On sait que Mallarmé n’ignorait pas la critique que ressassaient ses contemporains. On sait également qu’il défendait volontiers, sinon l’obscurité littéraire, du moins « Le mystère dans les lettres », et qu’il s’amusait plutôt de ce qu’on le considérât comme illisible. Non seulement il n’a jamais cherché à faire de la lecture choses aisée, mais il a aussi imaginé, comme on va le voir, ce qui se passerait si le livre existait sans être lu. L’auteur pourrait-il ainsi faire l’économie d’une œuvre ? Et le public se laisser séduire, si ce n’est par un texte absent ou un livre brûlé, par un « sens indifférent [10] », une « pièce principale ou rien [11] », un objet qui comme dans les fantasmes inquiets d’Edgar Poe, lasst sich nicht lesen, « ne se laisse pas lire [12] »  ?
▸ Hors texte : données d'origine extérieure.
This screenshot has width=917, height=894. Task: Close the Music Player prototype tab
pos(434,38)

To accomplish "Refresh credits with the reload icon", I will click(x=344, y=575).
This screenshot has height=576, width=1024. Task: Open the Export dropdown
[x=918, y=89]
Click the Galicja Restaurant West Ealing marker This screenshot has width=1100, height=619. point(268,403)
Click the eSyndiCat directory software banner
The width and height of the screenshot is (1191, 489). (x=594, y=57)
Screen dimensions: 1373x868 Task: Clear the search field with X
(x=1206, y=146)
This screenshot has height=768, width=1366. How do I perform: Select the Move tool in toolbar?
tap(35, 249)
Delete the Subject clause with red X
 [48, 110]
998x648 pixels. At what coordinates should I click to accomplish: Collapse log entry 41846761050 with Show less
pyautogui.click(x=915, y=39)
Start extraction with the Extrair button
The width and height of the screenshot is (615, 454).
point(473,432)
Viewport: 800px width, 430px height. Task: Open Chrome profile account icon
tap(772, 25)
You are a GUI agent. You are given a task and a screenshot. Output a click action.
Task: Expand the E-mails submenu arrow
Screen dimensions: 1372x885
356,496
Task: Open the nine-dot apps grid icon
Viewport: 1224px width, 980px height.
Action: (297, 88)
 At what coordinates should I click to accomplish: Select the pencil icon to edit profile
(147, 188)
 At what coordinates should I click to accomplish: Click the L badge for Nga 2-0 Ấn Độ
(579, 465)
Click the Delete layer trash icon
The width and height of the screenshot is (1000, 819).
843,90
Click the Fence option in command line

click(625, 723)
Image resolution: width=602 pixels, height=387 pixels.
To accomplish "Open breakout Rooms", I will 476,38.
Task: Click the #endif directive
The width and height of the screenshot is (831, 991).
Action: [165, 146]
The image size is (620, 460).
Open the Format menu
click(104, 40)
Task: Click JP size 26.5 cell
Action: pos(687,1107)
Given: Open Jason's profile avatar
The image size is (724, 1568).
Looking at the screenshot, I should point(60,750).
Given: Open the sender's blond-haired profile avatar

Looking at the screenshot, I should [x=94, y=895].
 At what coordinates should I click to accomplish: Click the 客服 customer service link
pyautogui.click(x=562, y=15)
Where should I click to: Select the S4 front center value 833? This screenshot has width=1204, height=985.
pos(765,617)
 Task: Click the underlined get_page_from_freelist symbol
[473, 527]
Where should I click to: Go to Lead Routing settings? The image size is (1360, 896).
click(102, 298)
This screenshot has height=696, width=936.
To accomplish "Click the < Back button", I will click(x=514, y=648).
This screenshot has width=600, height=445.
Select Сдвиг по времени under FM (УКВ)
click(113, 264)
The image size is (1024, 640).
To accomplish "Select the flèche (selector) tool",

Que Mallarmé nous recommande de ne pas lire ? Cet article visera à montrer qu’en certains cas, dans quelques textes en prose auxquels j’accorderai une attention particulière, le poète juge que la non-lecture est préférable ; il remplace alors le mystère par un mythe, dont je tâcherai de préciser la fonction. Que l’auteur de La Musique et les Lettres, pour qui « la littérature existe […] à l’exception de tout [13] », reconnaisse des vertus à la non-lecture ? J’espère montrer qu’au-delà de son apparente ironie, cette proposition pour le moins risquée, si on l’osait, nous permettrait de saisir chez Mallarmé une insolite défense de l’action littéraire, assurément paradoxale, qui passe par la double valorisation de l’objet-livre et des légendes auctoriales. Bien avant sa postérité, le poète aurait accompli une mythification – et dire cela ne revient évidemment pas à le traiter de mystificateur. À la suite des travaux de Pascal Durand et Patrick Thériault [14], eux-mêmes influencés par la géniale découverte de Pierre Bourdieu, qui dans Les Règles de l’art attribuait à Mallarmé un « fétichisme décisoire [15] », je m’intéresserai ici non seulement au « double discours » du poète, mais plus spécifiquement, par un choix décidément partial, au côté positif de son « (dé)montage » – à une sorte de « remontage » utopiste. La fiction littéraire, Mallarmé n’en dévoile pas seulement les mécanismes déceptifs, mais il la célèbre, l’investit, en fait le synonyme de la poésie [16] et se voue à faire valoir son rôle dans la cité [17]. L’œuvre et l’auteur sont peut-être des fictions, mais ce sont des fictions utiles, dont on peut vouloir en tant que telles réaffirmer la valeur.

Éloge de l’illisible

À n’en pas douter, l’œuvre de Mallarmé présente une « figuralité » étonnamment sensible, pour reprendre la notion forgée en 1990 par le critique Laurent Jenny [18]. La langue s’y donne à voir dans toute son étrangeté, elle s’y met en scène et confronte le lecteur d’une manière ambiguë, lui refusant tout accès direct à la signification, mais ne cessant par ailleurs de le convoquer en l’invitant à émettre d’infinies hypothèses herméneutiques. La langue si particulière de Mallarmé s’appuie sur un style que l’on perçoit et reconnaît immédiatement, en deçà de tout effort au sens, et bien que le poète évoque fréquemment un idéal d’« impersonnalité [19] ». L’illisibilité de l’œuvre, son surplus de « figural » jouent également comme surconvocation à lire.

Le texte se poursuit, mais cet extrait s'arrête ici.